Contrary to its slacker image, Generation X may ultimately prove
to be the most entrepreneurial generation in history. Surprised?
Don't be. As author Jennifer Kushell explains in No
Experience Necessary: The Young Entrepreneur's Guide to
Starting a Business (The Princeton Review, $12 paper), starting
a business while still in your teens or 20s isn't the anomaly
it once was. Indeed, statistics cited by Kushell in-dicate that
those 25 years old and younger launch businesses at the highest
rate in the nation.
As a Gen X entrepreneur herself (presiding over a membership
organization for young business owners), Kushell seeks to inspire
and inform others wishing to follow in her footsteps. "If you
look at the skills and experience that create a solid foundation
for entrepreneurship," Kushell says, "it is not uncommon
to find that younger people are probably the best equipped for
self-employment."
Which isn't to suggest that it's easy.

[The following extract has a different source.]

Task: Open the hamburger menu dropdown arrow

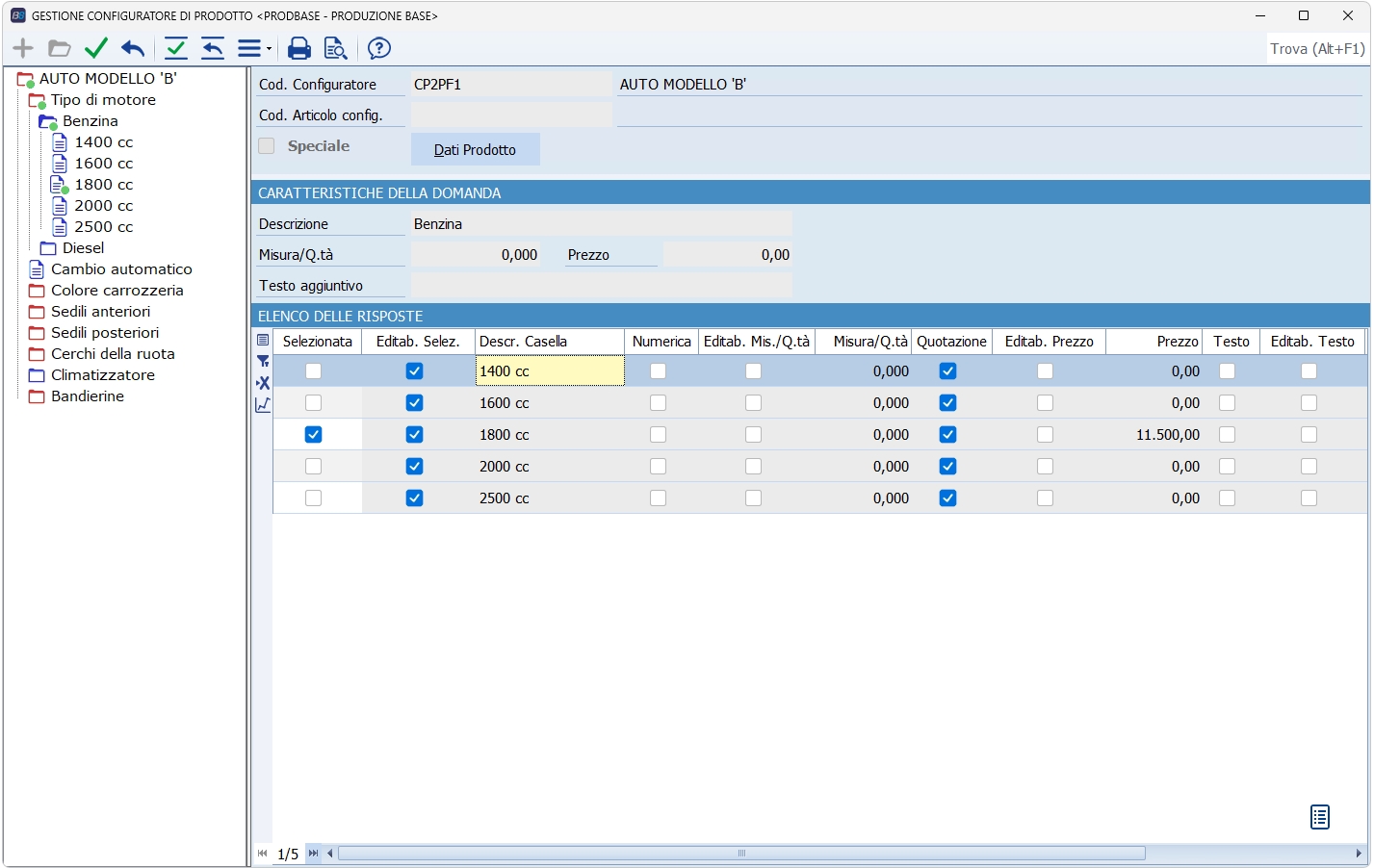Action: 269,48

Prepare to
sacrifice; prepare to show initiative. "What you will read
here is what really happens to you, and what you really need to
know when you start a company," Kushell writes. "From
what I have seen, no other book has ever taught a young
entrepreneur how not to starve when they are broke, how not to get
carded while entertaining clients, and other very important, yet
seemingly trivial information about dealing with your life as a
business owner." Written in a straightforward style, No
Experience Necessary seeks to fill that gap.